The basis for this naturalistic teleological hypothesis is scientific since ...
1. It is based on observations (data) of cause and effect for the types of systems in question (information processing systems performing evolutionary optimization, arriving at above listed effects at better than chance performance),
2. It has begun to be tested and can continue to be tested using evolutionary algorithms, evidence being provided with our knowledge of the programming and problem specific information necessary (according to NFL Theorems) for evolutionary algorithms,
3. It is even falsifiable by showing how stochastic, blind, non-teleologically generated processes can cause information processing systems to self organize, generate layers of further “evolvable” coded information, and account for the problem specific information shown to be necessary by the NFL Theorems.
In fact, I don’t see how anyone could get away with not realizing that a naturalistic teleological hypothesis as the cause of life and it’s subsequent evolution is the best scientific explanation, consisting of greatest explanatory power and scope and based on observation of the types of systems in question.
Do you have any better competing hypothesis? If so, please lay it out. Merely critiquing the teleological hypothesis -- that evolution is the necessary cause of a goal oriented procedure which is necessarily shaped by intelligence -- doesn’t automatically make your position (whatever it may be) the correct position.
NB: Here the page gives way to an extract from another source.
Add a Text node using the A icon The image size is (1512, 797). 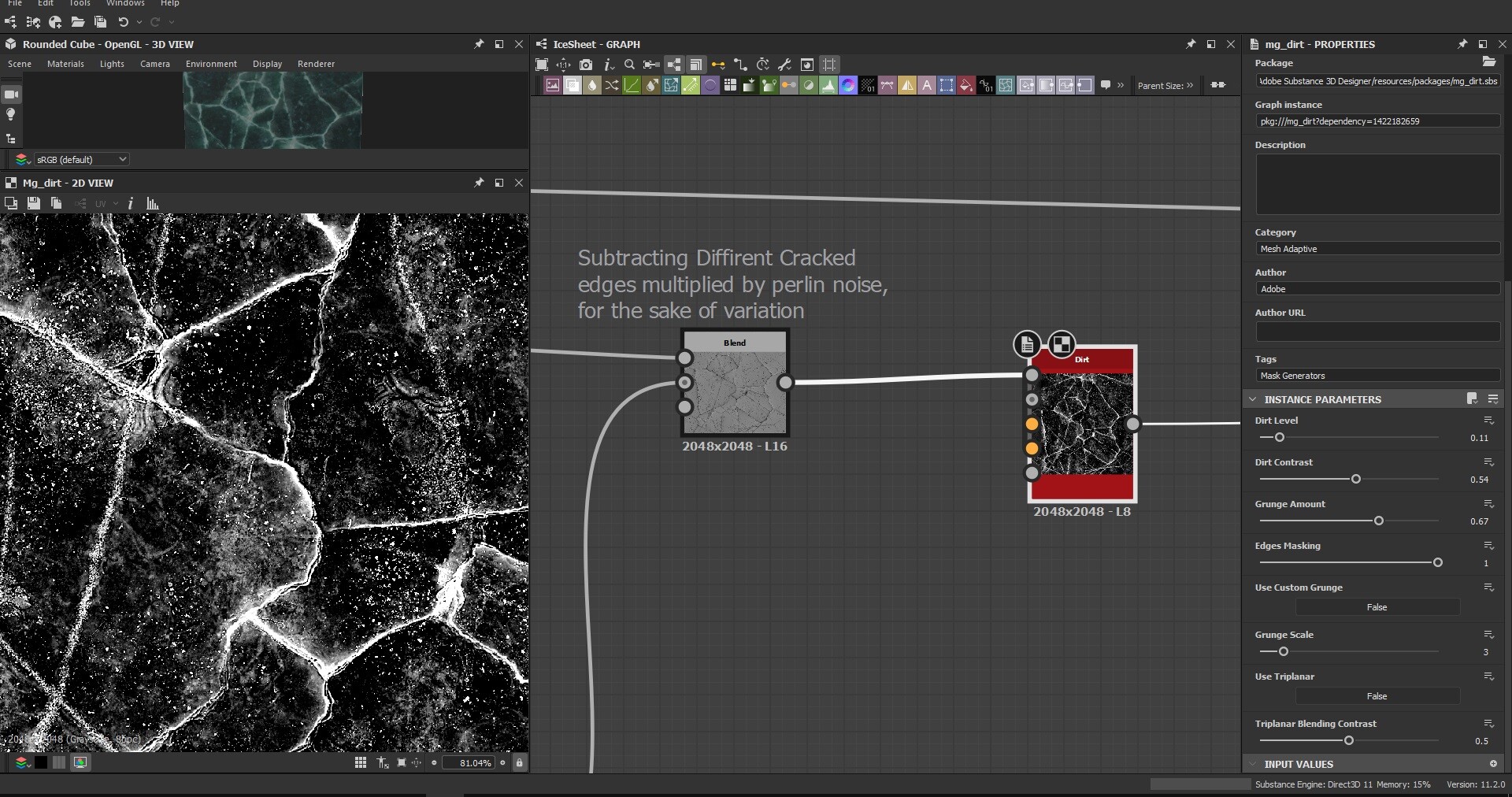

Again, if you wish to end this discussion, and prove ID Theory wrong and your side (whatever that may be) as right, merely show how a random set of laws will generate an information processing system, problem specific information (thus an evolutionary algorithm), and finally convergent examples of CSI. Based on my understanding and explanation of NFL Theorems and recently developed Conservation of Information Theorems that random generation of information processing systems and evolutionary algorithms is to information theory what perpetual motion free energy machines are to physics and are thus so highly improbable that they are for all practical purposes impossible. Merely show me some data (observation) that a random set of laws will produce the above mentioned set of effects. Or at least show me the theory underpinning such a hypothesis. Data Trumps ... every time. Intelligent Design Theory has played it’s first card ... now it’s the alternative hypothesis’ turn.
“active information ... measures the contribution of problem-specific information for successfully finding a target. This paper develops a methodology based on these information measures to gauge the effectiveness with which problem-specific information facilitates successful search.”...and...
“Active information captures numerically the problem-specific information that assists a search in reaching a target. We therefore find it convenient to use the term “active information” in two equivalent ways:From ActiveInfo “Conclusions:”
1) as the specific information about target location and search-space structure incorporated into a search algorithm that guides a search to a solution.
2) as the numerical measure for this information and defined as the difference between endogenous and exogenous information.”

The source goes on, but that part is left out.